Task details: Scan the entries below. Report each line where the string "will" occurs.

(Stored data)
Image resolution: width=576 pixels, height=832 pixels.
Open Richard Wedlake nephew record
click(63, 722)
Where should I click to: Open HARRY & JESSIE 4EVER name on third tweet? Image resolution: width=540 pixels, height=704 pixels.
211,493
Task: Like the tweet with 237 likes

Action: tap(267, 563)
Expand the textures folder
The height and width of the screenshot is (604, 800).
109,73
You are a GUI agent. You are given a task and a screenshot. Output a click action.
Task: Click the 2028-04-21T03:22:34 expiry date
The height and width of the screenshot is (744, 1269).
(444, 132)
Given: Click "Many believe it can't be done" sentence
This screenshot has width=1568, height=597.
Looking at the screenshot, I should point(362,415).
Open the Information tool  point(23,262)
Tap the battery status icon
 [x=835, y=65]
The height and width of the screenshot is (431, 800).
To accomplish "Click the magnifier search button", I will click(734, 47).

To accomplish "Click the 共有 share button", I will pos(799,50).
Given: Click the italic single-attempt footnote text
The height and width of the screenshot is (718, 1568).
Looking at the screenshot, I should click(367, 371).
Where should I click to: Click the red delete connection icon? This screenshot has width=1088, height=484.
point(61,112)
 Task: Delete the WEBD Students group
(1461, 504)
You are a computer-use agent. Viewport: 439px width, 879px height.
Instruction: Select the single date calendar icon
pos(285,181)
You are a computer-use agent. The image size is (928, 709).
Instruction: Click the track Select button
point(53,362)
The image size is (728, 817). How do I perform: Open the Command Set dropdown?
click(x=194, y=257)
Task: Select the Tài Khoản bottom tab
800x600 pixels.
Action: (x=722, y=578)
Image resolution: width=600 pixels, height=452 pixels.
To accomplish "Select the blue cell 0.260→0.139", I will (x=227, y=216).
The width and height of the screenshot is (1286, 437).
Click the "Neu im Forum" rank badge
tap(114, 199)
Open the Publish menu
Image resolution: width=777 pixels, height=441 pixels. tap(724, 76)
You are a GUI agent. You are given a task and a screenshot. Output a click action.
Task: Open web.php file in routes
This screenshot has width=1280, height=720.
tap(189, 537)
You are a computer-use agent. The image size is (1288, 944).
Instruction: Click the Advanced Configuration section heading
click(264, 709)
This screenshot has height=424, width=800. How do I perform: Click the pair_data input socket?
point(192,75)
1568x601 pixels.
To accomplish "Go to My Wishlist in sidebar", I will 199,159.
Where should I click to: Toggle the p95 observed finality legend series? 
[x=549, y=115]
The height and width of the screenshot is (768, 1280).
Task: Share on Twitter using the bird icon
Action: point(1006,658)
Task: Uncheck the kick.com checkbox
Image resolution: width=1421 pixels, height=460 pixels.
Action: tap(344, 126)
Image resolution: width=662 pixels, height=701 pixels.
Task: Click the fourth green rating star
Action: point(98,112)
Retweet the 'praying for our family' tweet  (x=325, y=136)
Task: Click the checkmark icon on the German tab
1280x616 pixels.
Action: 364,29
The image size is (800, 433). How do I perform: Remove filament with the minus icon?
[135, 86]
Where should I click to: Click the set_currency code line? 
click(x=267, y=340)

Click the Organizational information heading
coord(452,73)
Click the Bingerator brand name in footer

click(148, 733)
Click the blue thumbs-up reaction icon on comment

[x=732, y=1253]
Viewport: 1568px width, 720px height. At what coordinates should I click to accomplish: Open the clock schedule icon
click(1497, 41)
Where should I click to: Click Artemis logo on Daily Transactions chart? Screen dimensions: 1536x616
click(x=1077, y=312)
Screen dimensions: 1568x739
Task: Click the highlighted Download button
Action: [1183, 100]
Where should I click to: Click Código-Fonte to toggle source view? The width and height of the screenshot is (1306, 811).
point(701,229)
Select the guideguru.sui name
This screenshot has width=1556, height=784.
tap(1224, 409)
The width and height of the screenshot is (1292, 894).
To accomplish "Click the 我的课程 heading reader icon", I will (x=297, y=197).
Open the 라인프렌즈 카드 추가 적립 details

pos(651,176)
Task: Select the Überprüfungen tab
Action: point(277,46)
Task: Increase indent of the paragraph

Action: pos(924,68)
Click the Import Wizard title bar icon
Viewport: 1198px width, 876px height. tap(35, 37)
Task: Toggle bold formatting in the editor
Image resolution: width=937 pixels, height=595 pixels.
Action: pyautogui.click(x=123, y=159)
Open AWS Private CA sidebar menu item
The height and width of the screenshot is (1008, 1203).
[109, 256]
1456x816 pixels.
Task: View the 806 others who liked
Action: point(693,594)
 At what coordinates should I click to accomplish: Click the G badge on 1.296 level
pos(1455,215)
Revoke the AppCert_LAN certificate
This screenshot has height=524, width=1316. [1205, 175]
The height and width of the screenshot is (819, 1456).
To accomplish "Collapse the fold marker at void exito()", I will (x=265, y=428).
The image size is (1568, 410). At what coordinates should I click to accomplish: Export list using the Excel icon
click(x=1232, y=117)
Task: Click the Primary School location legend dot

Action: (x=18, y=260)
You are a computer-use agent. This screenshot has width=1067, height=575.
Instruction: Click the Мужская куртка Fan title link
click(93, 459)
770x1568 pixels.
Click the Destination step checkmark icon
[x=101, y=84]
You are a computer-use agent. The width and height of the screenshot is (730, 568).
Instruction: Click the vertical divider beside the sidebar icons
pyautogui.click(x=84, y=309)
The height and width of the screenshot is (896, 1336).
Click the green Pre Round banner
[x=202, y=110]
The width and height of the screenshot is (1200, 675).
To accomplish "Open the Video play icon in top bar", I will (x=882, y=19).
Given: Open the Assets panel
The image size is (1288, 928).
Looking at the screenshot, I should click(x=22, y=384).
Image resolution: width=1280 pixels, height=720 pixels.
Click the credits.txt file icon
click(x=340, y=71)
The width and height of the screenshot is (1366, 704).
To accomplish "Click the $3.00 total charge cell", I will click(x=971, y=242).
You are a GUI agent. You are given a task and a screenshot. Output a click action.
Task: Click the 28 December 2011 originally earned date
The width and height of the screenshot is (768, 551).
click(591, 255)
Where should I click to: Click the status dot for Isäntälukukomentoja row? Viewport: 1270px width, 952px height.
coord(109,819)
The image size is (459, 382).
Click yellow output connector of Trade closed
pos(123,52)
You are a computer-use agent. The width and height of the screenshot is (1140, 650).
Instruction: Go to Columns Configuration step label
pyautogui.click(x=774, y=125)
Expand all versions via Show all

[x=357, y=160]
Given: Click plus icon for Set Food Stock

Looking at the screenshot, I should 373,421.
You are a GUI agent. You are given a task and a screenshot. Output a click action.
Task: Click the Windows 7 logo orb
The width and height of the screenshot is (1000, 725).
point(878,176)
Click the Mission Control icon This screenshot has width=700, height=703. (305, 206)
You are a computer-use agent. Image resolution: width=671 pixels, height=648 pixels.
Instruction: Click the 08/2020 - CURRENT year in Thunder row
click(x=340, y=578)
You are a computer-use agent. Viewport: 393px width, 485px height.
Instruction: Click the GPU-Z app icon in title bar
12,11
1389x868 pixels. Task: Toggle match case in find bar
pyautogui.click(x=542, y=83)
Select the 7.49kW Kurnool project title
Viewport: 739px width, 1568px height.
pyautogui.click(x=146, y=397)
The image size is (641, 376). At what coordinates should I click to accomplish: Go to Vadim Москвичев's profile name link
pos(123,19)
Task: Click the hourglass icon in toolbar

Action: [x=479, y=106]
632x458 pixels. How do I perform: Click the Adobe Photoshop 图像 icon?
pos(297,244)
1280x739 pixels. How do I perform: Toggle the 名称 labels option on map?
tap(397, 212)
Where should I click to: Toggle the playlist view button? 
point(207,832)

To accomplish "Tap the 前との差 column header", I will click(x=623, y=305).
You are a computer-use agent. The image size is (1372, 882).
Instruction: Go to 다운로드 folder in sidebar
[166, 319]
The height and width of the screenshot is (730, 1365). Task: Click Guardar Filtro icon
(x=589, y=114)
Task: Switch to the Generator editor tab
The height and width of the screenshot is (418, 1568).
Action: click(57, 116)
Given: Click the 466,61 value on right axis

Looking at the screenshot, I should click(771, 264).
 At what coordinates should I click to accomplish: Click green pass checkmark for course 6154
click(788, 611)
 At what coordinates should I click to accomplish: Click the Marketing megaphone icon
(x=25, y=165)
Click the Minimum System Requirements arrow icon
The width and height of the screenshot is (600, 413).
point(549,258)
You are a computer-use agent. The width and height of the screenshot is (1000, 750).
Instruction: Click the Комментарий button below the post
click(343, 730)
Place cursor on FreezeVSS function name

Answer below:
To accomplish "Click the magnifier search button", I will click(734, 47).
To accomplish "Click the 共有 share button", I will pos(799,50).
To accomplish "Select the blue cell 0.260→0.139", I will (x=227, y=216).
To accomplish "Go to My Wishlist in sidebar", I will 199,159.
To accomplish "Click the 我的课程 heading reader icon", I will (x=297, y=197).
To accomplish "Collapse the fold marker at void exito()", I will (x=265, y=428).
To accomplish "Open the Video play icon in top bar", I will (x=882, y=19).
To accomplish "Click the $3.00 total charge cell", I will click(x=971, y=242).
To accomplish "Tap the 前との差 column header", I will click(x=623, y=305).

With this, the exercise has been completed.